Extreme Lower And Upper Abdominal Pain : Identification Of Dangerous Abdominal Pain

Extreme Lower And Upper Abdominal Pain : Identification Of Dangerous Abdominal Pain


Usually, Extreme Lower And Upper Abdominal Pain that you feel here will be caused by a problem in your gut. Sometimes it can be caused by problems in other organs.

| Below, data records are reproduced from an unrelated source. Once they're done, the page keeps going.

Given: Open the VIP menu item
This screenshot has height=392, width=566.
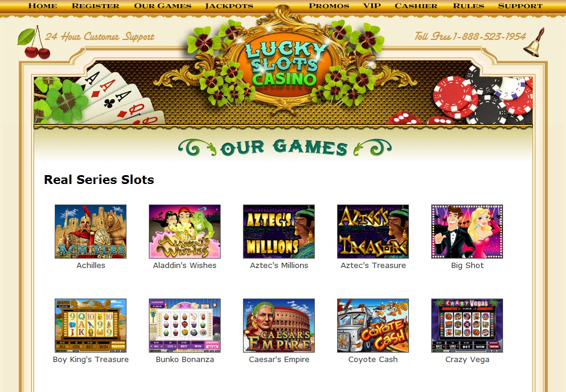Looking at the screenshot, I should [372, 6].
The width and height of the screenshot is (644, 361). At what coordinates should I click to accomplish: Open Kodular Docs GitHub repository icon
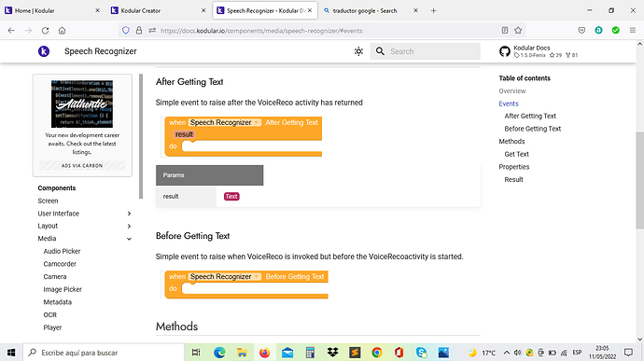[x=504, y=51]
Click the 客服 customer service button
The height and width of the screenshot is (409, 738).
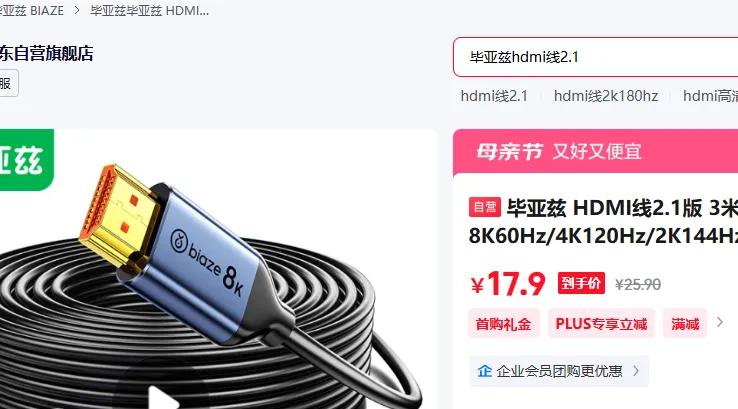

Call your doctor right away if you have abdominal pain so severe that you can't move without causing more pain, or you can't sit still or find a comfortable position. Also, seek immediate medical help if pain is accompanied by other worrisome signs and symptoms, such as fever, bloody diarrhea or severe tenderness in your abdomen.

Upper Abdominal Pain


Upper Abdominal Pain, or Epigastric pain is pain that is localized to the region of the upper abdomen immediately below the ribs. Often, those who experience this type of pain feel it during or right after eating or if they lie down too soon after eating. Epigastric pain may also occur with conditions that cause inflammation of the digestive organs, such as gastritis and pancreatitis. Pregnant women may experience epigastric pain due to increased abdominal pressure and hormonal changes that slow the digestive process. Epigastric pain can also arise from conditions that impair the normal digestive process, such as peptic ulcers, hiatal hernias, or gallstones. In these cases, it may occur frequently after meals, and it may become chronic. Extreme abdominal pain after exercise or riding may be pain of kidney stones, ureter.

Some people have mild epigastric pain that occurs after eating and subsides quickly, while others may have a severe burning feeling in the abdomen, chest and neck that prevents sleep. Other symptoms that may accompany epigastric pain include abdominal bloating, constipation, diarrhea, and vomiting, depending on the underlying cause. In rare cases, epigastric pain is due to heart conditions such as heart attack and angina (chest pain due to the heart not getting enough oxygen).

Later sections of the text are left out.